Recently, we have discovered the mechanism for this. Opioids stimulate immune cells that live in the brain. These immune cells in turn cause the nerves to make more of a molecule called glutamate and less of a molecule called GABA. These changes alter how nerves communicate and cause irritability and allow more pain impulses to get through the brain’s pain filters. The pain experience with resultant suffering is increased. The nerves also make less Serotonin; this can cause depression.
Increased activity of the immune cells, or neuroinflammation, can also be caused by alcohol use, cocaine and amphetamine use. THC, but not CBD, also increases inflammation. Even methadone and Suboxone can increase inflammation. Other long-term consequences involve impairment of neurogenesis: the growth and integration of new nerves cells into the brain. This may lead to impulsiveness and even dementia and memory loss.
Of course, when there is withdrawal superimposed on hyperalgesia or chronic pain, the pain is even worse.
Sedatives like Xanax and Ambien also cause problems. These drugs work by reducing brain activity; this includes pain. Many pain patients are aware of reduced pain when they take these meds. However, as these drugs wear off, the brain becomes more active; this includes the pain pathways. Pain is magnified.
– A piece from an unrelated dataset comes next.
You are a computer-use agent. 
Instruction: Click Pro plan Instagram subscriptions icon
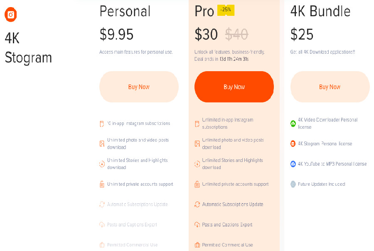pos(197,124)

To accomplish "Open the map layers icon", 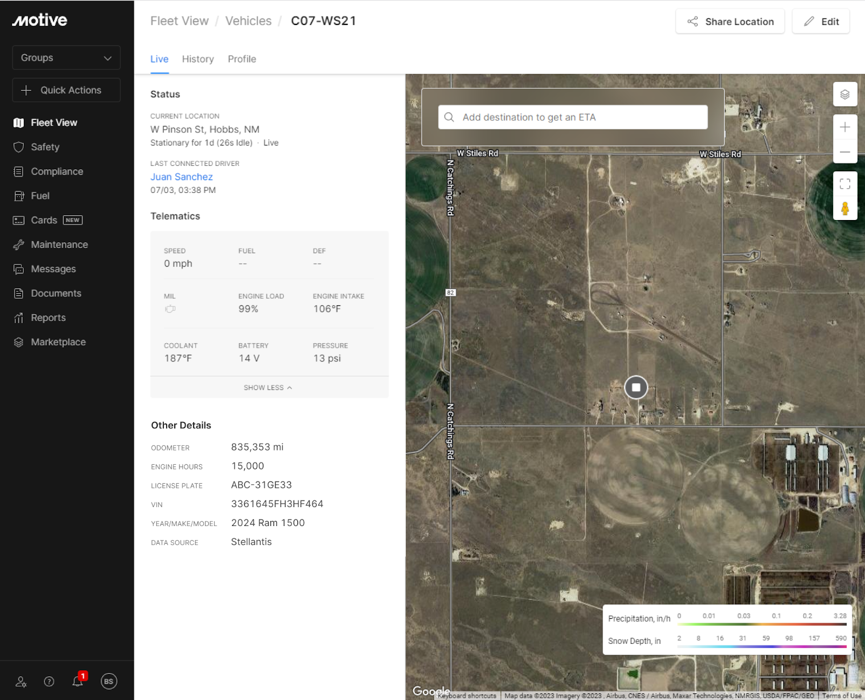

Alcohol will do the same thing.
I have found that most patients who suffer from chronic pain have significant reduction, if not complete resolution, of pain after the weaning process is complete. The neuroinflammation has resolved and a sense of well-being is restored.
Studies agree; no study using opioids that has lasted greater than 6 months has shown either reduced pain or increased function in those using opioids. That is why the medical field is appropriately more reluctant to prescribe them.
In truth, a small fraction of patients still suffer but they are only a small fraction. Perhaps, neuroinflammation and withdrawal were not major issues in these patients. Chronic use of Suboxone or methadone may have some benefit.